### Brief
Beginning with the line that has "to 62% percent", please write out each remaining line of the listing below, word for word.

### Excerpted records
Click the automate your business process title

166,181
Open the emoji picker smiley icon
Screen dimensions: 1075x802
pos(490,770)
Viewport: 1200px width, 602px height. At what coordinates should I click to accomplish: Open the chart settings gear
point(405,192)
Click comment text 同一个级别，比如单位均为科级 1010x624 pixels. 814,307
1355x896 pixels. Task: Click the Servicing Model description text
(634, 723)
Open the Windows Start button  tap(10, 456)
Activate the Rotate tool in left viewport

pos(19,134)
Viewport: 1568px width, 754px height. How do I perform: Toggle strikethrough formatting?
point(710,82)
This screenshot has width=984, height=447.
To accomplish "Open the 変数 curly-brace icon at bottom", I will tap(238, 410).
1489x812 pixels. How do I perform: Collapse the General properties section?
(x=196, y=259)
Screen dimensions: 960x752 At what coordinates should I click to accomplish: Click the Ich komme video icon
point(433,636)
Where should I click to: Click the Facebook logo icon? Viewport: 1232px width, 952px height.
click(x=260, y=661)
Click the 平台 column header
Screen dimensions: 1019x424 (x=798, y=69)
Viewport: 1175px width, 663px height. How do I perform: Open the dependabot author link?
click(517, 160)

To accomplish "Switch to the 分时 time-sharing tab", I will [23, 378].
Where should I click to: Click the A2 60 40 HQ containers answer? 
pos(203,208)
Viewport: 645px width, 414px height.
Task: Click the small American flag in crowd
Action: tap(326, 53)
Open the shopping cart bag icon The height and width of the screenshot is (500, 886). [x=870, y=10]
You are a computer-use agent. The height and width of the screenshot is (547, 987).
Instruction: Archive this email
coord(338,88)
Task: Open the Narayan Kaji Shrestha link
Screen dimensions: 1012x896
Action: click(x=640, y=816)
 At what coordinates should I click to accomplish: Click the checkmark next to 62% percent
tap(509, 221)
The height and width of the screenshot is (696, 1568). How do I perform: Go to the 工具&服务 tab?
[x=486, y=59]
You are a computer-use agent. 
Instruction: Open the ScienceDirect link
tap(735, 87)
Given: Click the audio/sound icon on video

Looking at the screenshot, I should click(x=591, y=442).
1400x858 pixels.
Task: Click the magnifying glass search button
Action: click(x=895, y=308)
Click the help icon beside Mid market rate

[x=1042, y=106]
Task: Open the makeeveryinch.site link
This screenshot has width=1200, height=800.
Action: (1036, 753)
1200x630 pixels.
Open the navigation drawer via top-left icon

### Answer box
 At what coordinates should I click to accomplish: Click the checkmark next to 62% percent
tap(509, 221)
The height and width of the screenshot is (696, 1568). How do I perform: Go to the 工具&服务 tab?
[x=486, y=59]
You are a computer-use agent. 
Instruction: Open the ScienceDirect link
tap(735, 87)
Given: Click the audio/sound icon on video

Looking at the screenshot, I should click(x=591, y=442).
1400x858 pixels.
Task: Click the magnifying glass search button
Action: click(x=895, y=308)
Click the help icon beside Mid market rate

[x=1042, y=106]
Task: Open the makeeveryinch.site link
This screenshot has width=1200, height=800.
Action: (1036, 753)
1200x630 pixels.
Open the navigation drawer via top-left icon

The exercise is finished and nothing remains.